Hypofractionated stereotactic radiotherapy for acoustic neuromas: Safety and effectiveness over 8 years of experience

Department of Radiation Oncology and Image-applied Therapy, Kyoto University Graduate School of Medicine, 54 Sho-goin Kawahara-cho, Sakyo-ku, Kyoto 606-8507, Japan.
International Journal of Clinical Oncology (Impact Factor: 2.13). 02/2011; 16(1):27-32. DOI: 10.1007/s10147-010-0122-1
Source: PubMed


Little information is available about long-term outcomes of hypofractionated stereotactic radiotherapy (hypo-FSRT) for acoustic neuromas. In this study, the safety and effectiveness of hypo-FSRT for unilateral acoustic neuroma were reviewed over 8 years of experience at our institution.
Between May 1998 and October 2006, 27 patients were consecutively treated by linear accelerator-based hypo-FSRT. Two patients were excluded from this study because they were lost to follow-up within 12 months. The median follow-up period for the rest was 59 (range 24-133) months. Two types of treatment schedules were adopted. Thirteen patients received 30-39 Gy, given in 10-13 fractions (regimen A), whereas after July 2003, 12 patients received 20-24 Gy, given in 5-6 fractions at the tumor periphery (regimen B). These treatments were scheduled to be delivered in three fractions per week (Monday, Wednesday, Friday). The median planning target volume was 2.0, with 1.7 ml (range 0.7-10.6) in regimen A and 5.2 ml (range 0.9-9.3) in regimen B. In the pretreatment audiogram, seven patients (two in regimen A and five in regimen B) had serviceable hearing (Gardner-Robertson Class I-II).

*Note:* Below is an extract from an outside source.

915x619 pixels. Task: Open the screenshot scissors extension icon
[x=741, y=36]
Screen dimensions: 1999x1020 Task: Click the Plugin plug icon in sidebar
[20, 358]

Local control rates were 100% with regimen A and 92% with regimen B. Serviceable hearing was preserved in four of five patients in regimen B but no patients in regimen A at the last follow-up. No permanent facial or trigeminal nerve morbidity was observed following treatment, and no salvage surgery was needed.
Hypo-FSRT for acoustic neuromas achieved a high local control rate with minimal facial and trigeminal nerve morbidity.